* [JOB]: Reproduce the lines of the items below word for word, starting at the line that contains "Where should I click to: Click the online" and ending at the line that contains "[x=363, y=484]".

^^^^^^^^

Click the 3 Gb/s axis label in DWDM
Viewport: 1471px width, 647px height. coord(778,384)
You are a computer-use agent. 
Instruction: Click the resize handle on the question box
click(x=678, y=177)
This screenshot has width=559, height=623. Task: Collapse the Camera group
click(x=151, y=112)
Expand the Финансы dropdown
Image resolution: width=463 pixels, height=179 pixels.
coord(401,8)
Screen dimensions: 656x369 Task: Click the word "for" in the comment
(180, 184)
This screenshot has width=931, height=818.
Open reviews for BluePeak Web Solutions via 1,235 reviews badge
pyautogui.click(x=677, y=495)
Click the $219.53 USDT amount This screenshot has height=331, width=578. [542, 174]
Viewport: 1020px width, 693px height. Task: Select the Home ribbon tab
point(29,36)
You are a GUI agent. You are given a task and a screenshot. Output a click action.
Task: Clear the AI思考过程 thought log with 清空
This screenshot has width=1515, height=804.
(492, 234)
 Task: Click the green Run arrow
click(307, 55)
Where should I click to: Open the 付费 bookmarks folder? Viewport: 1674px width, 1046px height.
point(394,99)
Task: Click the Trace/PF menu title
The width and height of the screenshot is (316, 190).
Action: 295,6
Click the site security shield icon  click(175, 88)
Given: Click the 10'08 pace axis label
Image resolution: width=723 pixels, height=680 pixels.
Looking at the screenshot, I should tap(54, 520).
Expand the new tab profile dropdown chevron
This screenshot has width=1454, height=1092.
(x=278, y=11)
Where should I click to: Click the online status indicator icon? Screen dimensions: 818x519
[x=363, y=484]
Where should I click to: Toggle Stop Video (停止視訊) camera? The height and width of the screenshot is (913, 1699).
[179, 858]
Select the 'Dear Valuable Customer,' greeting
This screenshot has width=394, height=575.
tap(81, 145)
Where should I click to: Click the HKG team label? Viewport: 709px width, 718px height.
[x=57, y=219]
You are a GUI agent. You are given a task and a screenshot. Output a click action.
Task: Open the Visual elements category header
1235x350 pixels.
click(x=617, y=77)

^^^^^^^^

* [WORKED SOLUTION]:
Where should I click to: Click the online status indicator icon? Screen dimensions: 818x519
[x=363, y=484]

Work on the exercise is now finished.